◆ Input material ◆
------

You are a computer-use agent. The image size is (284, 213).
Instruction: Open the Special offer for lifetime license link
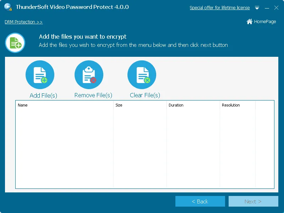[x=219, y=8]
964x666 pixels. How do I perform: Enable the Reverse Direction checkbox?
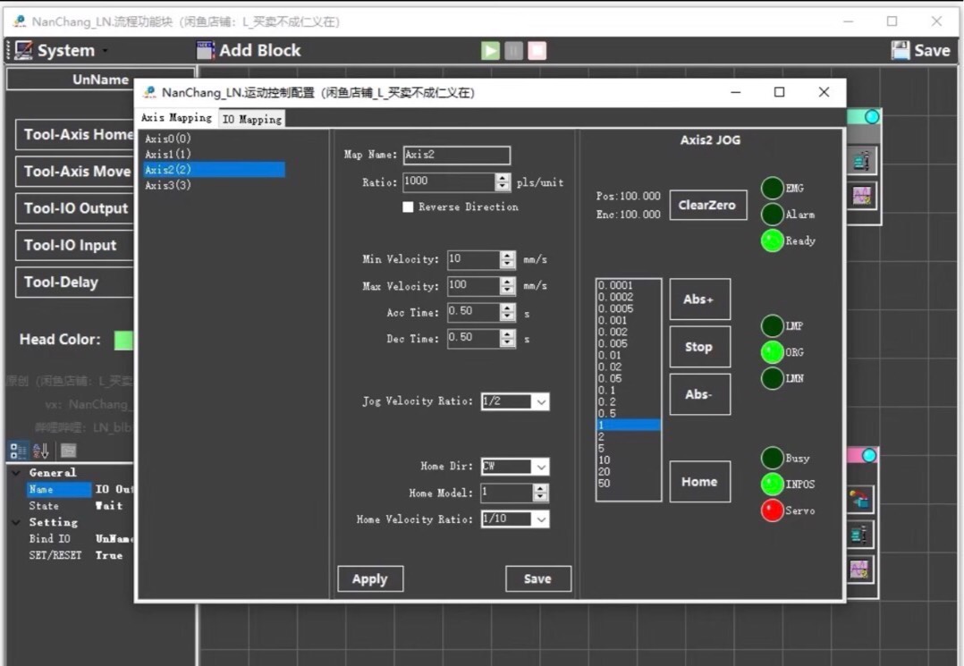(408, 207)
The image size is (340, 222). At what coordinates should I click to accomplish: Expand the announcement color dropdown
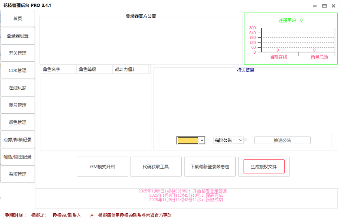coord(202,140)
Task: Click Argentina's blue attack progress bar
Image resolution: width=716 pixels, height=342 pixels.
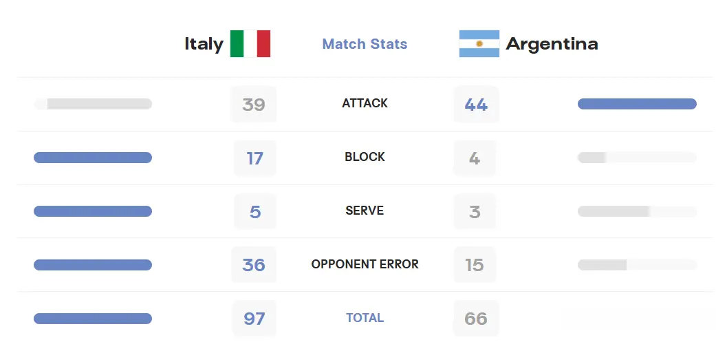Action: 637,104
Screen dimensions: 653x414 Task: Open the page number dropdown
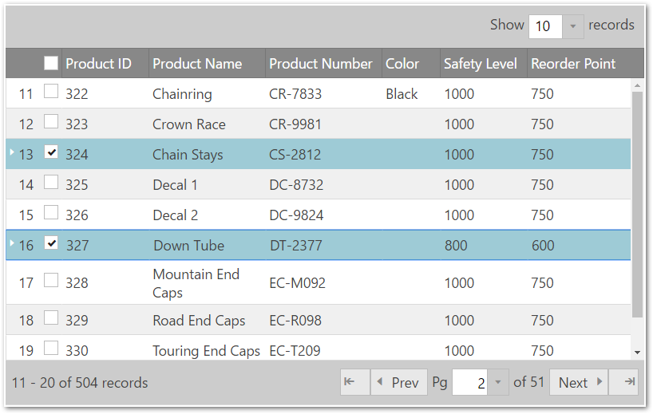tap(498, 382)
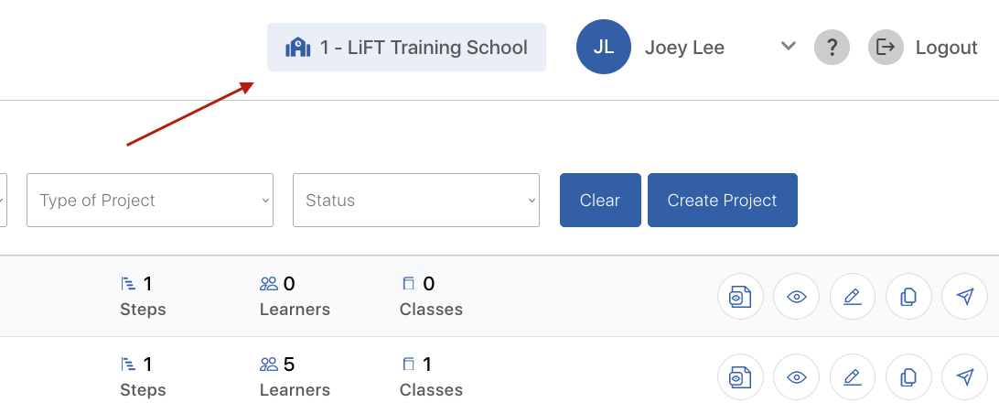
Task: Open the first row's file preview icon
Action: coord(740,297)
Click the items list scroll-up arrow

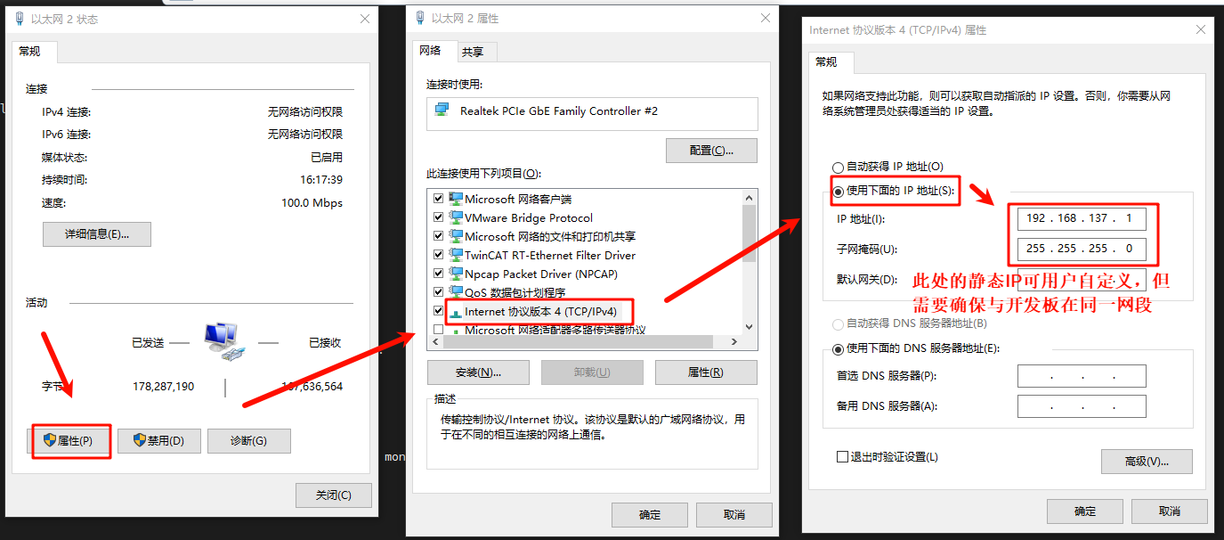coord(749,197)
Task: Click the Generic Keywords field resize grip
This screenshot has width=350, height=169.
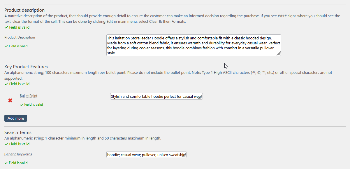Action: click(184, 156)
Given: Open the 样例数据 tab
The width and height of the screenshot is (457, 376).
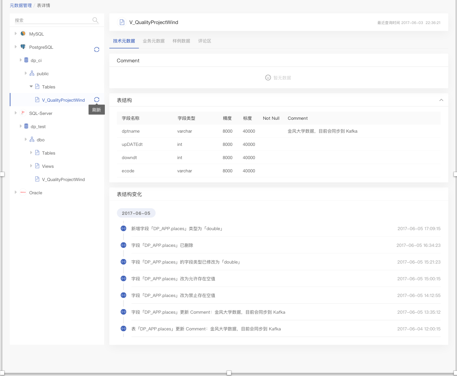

------

◆ Instructions for the task ◆
Please copy exactly the lines from the one that contains "Given: Open the 样例数据 tab" through the last line of the listing above, leaving out the pictures.

◆ Output for this task ◆
Given: Open the 样例数据 tab
The width and height of the screenshot is (457, 376).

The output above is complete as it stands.